* **Фрагмент текста**:
------
ЕГЭ по математике сложнее не стал. Изменения незначительные — в первую часть добавили одно задание на векторы, и я его приветствую. Раньше учителя могли пожертвовать векторами ради других тем, и, на мой взгляд, это порочная практика, потому что вектор в большей степени встретится нашим школьникам в реальном мире, чем значительная часть курса математики.

История. «Все сильнее мы привязаны к учебнику»

Петр Мазаев, учитель истории, лектор, координатор IB DP в Европейской гимназии, глава гуманитарной кафедры билингвальной школы «Le Sallay Диалог»:

— История — самый взрывоопасный предмет в любые времена, потому что в истории все строится на глобальных обобщениях и теориях, а связаны они с разными точками зрения. Лучший способ для ученых поссориться — это начать писать учебник по истории. Договориться насчет одного видения очень тяжело. 

Старшие учителя говорят, что, когда начиналось преподавание истории отечества в новой России, после 1991 года, количество точек зрения и трактовок было гигантским. Теперь маятник качнулся в другую сторону, и это количество радикально сокращается, что видно в том числе по кодификаторам для ЕГЭ.

Но самое главное — сокращается количество учебников и разрешенных методических материалов.

Этот курс начался достаточно давно, но теперь за этим стали строже следить. К тому же в государственных школах появился и стал обязательным к использованию конструктор рабочих программ. И вроде бы закон «Об образовании» все еще гарантирует свободу в выборе методики и педагогическое творчество, но все больше преподаватели вынуждены обращаться к совершенно конкретным наборам тем и проходить их в том порядке, который заявлен. 

Все сильнее мы привязаны к учебнику — и особенно к новому учебнику по XX веку, изданному под редакцией Владимира Мединского. Там как раз очень хорошо видно, что чем ближе мы подходим к концу XX – началу ХXI века, тем меньше точек зрения излагают авторы, тем однозначнее учебник — и, как замечают коллеги, задания в ЕГЭ все больше и больше опираются именно на него, а значит, миновать его никак не получится. 

Согласно ФГОСам, которые мы развивали с 2009 года, история должна была уходить от знаниевой компоненты к навыковой. То есть в ЕГЭ постепенно должно было возрастать количество заданий, проверяющих навыки критического мышления, анализа источников, работы с картой, с визуальным изображением, рассуждения и категоризации и так далее, а знаниевые задания — сокращаться. 

Петр Мазаев. Фото: dialogue.lesallay.academy

Однако в итоге новые компетентностные задания включают столько знаниевого контента, что этот объем в них часто перестает помещаться. К тому же теперь дети должны учиться излагать конкретную точку зрения, аргументируя ее с одной конкретной позиции, а не рассуждать самостоятельно, что несколько обесценивает всю идею развития критического мышления. 

В старшую школу, как и в среднюю и начальную до этого, пришли новые государственные стандарты, из-за чего прибавилось бумажной работы. Теперь учителя обязаны более подробно прописывать свои метапредметные результаты, учителей истории это касается особенно сильно. Причем речь идет именно о бумагах. Количество преподавателей, которые реально выполняют то, что записано в программе, исчезающе мало.
------
* **Исходные данные**:

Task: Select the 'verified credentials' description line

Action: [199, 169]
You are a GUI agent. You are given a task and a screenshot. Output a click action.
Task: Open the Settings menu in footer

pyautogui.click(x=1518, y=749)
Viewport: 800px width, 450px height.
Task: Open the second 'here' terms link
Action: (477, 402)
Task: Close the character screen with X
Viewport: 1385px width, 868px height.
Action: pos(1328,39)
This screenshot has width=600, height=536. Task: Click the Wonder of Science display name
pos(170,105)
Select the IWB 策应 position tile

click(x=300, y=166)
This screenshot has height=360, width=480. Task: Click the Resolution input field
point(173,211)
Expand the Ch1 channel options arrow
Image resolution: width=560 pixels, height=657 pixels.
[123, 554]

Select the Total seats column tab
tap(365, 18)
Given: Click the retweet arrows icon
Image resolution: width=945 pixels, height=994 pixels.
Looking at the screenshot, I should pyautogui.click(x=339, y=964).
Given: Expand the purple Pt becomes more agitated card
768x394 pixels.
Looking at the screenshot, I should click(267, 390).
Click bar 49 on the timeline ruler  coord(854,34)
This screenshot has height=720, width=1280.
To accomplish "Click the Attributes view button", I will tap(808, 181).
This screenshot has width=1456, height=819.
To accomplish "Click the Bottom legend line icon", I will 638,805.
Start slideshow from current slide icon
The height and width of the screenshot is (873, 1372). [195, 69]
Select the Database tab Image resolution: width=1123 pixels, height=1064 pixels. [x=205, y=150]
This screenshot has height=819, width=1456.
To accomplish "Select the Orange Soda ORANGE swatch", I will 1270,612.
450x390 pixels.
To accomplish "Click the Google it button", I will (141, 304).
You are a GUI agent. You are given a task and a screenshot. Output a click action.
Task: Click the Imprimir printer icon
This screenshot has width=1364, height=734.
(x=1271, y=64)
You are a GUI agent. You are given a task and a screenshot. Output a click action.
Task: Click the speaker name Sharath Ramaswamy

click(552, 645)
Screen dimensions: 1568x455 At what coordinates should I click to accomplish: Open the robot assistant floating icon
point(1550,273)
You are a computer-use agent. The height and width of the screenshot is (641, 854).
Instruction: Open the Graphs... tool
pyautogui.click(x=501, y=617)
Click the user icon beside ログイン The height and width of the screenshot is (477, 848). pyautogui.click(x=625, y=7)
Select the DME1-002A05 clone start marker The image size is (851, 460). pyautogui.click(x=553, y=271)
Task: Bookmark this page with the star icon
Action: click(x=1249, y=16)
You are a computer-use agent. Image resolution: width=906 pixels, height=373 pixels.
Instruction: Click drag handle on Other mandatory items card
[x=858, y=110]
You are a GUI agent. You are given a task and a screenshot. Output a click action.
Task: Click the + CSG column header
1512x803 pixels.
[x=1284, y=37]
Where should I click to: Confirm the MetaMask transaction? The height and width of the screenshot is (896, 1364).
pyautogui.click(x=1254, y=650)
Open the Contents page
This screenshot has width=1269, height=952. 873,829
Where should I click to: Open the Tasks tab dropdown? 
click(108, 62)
------
* **Короткое задание 1**:
Какие должности и роли Петра Мазаева перечислены во фрагменте о ЕГЭ?
* **Короткое задание 2**:
Перепечатайте отрывок из фрагмента о ЕГЭ: начните со слов «Согласно ФГОСам, которые» и продолжайте вплоть до слов «задания — сокращаться.».

* **Результат выполнения 1**:
- учитель истории
- лектор
- координатор IB DP в Европейской гимназии
- глава гуманитарной кафедры билингвальной школы «Le Sallay Диалог»

* **Результат выполнения 2**:
Согласно ФГОСам, которые мы развивали с 2009 года, история должна была уходить от знаниевой компоненты к навыковой. То есть в ЕГЭ постепенно должно было возрастать количество заданий, проверяющих навыки критического мышления, анализа источников, работы с картой, с визуальным изображением, рассуждения и категоризации и так далее, а знаниевые задания — сокращаться.